To the hip-hop generation–and the authorities charged with containing it–this is all hardly news.

Violent crime rates, which have taken disturbing leaps in some inner cities over the past few years, tend to rise during the summer. Idle hands are the devil’s tools. But this is an extreme–and simplistic–way to understand a deep problem.

Experts make an economic argument. Idled hands mean less productivity for the nation. Idled minds mean decreased competitiveness in the global economy now and in the future.

There is another argument: youths who want work and cannot find it are being sent the wrong message. Is this a country that really respects hard work if it places no value on creating work?

Indeed, what message does this nation want to send its young?

John F. Kennedy famously implored a new generation not to ask what their country could do for them, but to ask what they could do for their country. In 1963, he followed up with a wide-ranging address outlining the nation’s responsibility to its young. In it, he discussed the creation of the Peace Corps, a National Service Corps, and a youth jobs program. He said, “The future promise of any nation can be directly measured by the present prospects of its youth.”

What does it mean that, almost a half century later, young Americans face record rates of joblessness?

Since the ’60s, youth policy has less often been discussed in terms of harnessing energies, than in terms of suppressing problems. There has been a massive shift towards harsher criminal and juvenile justice policies. The stunning rise in youth joblessness is a symptom of a larger national neglect, a neglect that is interrupted only by–ironic at best, disingenuous at worst–episodes of hand-wringing over young people’s corruptibility and directionlessness. Punishment, it seems, has been the only coherent national youth policy since Kennedy.

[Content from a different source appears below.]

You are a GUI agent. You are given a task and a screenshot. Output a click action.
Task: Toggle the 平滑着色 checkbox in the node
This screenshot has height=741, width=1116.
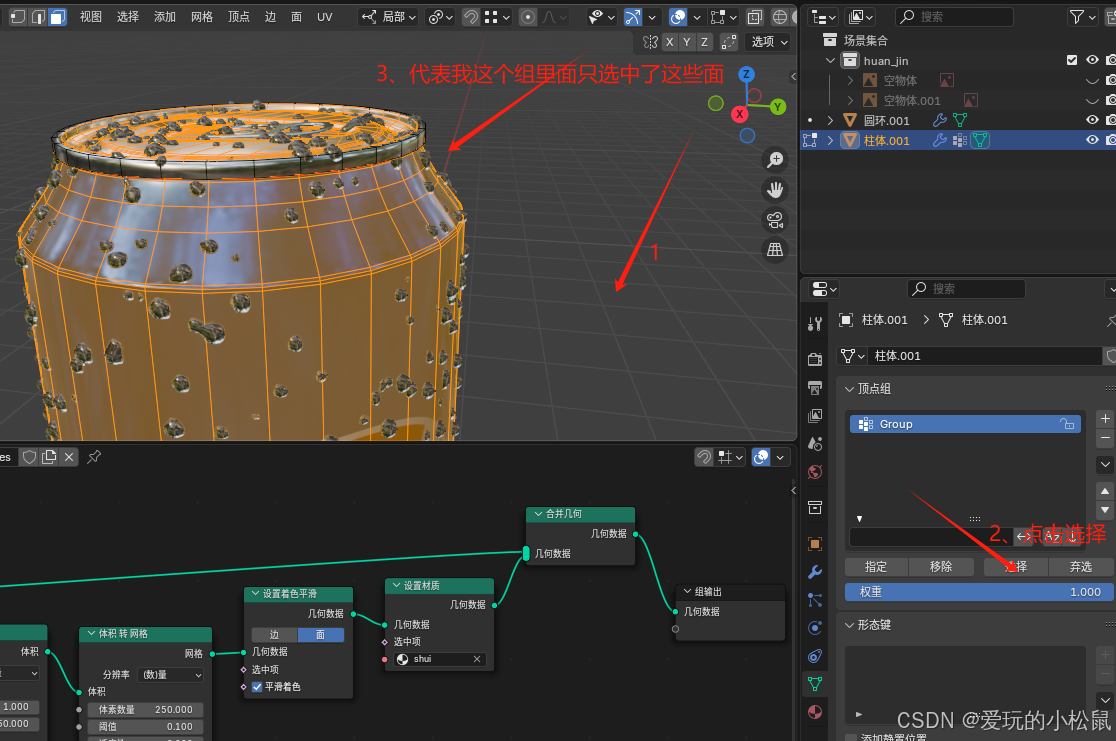257,687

Senator McCain, perhaps unsurprisingly, has been mostly silent on these issues, save vows to clean up the student loan mess. But even Senator Obama, who has clearly benefited by the enthusiasm of the young and who understands perhaps better than any politician youths’ skepticism toward politics, has not yet outlined a place for them in his vision of America.

He supports focusing closely on job development and student achievement in 20 impoverished areas, what he calls “Promise Neighborhoods”. More intriguingly, he backs a program of green-collar jobs for inner-city youths first pioneered by hip-hop activists in the Bay Area. But even these worthy programs are hardly more than a drop in the bucket, and don’t by themselves add up to anything close to a national youth policy.

Senator Obama knows that the creative energies of young people can never be underestimated. In his interview with Vibe last year, he noted that hip-hop is a vast make-work project, a way of harnessing and channeling vast energies of young people. (This is partly why the up-by-the-bootstraps mythology–a narrative easily twisted into a celebration of consumerism that demagogues are then quick to criticize–has become so deeply interwoven into hip-hop culture.) But how could hip-hop be enough to reverse Great Depression-sized problems?

After four decades of the politics of abandonment and containment, now is the time for the presidential candidates to recognize young Americans are more than just a vote to be courted through late-night TV, more than a wellspring of videos, posters, music, and art, more than just an enthusiastic rally crowd.

Inspiration has been good, hope has been good, but both are not good enough.

The candidates must put young America to work, and involve the rest of us in taking full measure of the future promise of our nation.

Jeff Chang is the author of an award-winning Can’t Stop Won’t Stop: A History of the Hip Hop Generation and most recently Total Chaos: The Art and Aesthetics of Hip Hop.